In the entries below, find each line with the string "computer" and copy it.

# DATASET
▶
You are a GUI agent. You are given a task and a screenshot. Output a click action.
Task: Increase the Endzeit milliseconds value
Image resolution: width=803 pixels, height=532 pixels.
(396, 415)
◀
▶
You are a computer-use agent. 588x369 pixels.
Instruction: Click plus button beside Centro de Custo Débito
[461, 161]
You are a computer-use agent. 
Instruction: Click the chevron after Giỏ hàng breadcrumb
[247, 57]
◀
▶
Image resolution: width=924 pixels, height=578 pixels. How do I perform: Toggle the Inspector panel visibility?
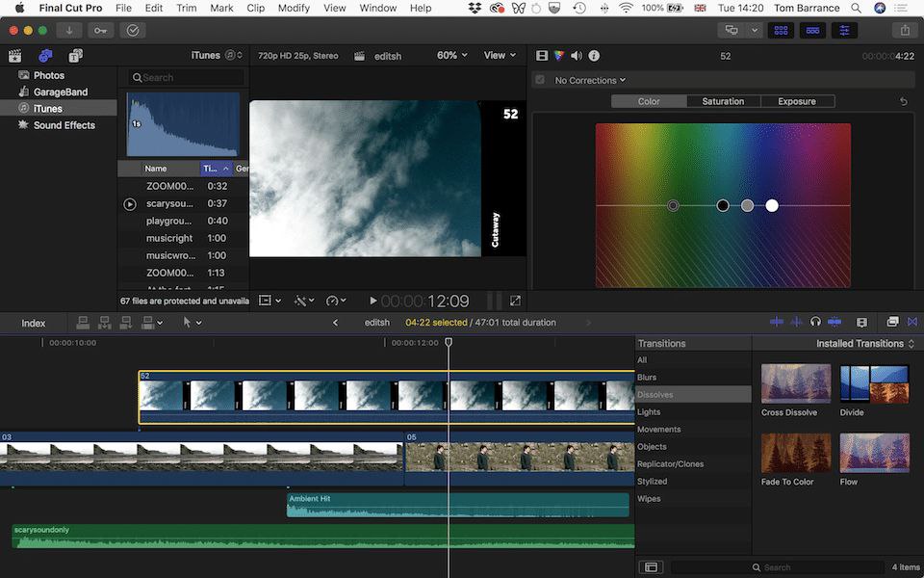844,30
◀
# SOLUTION FOR THIS TASK
You are a computer-use agent. 588x369 pixels.
You are a computer-use agent. 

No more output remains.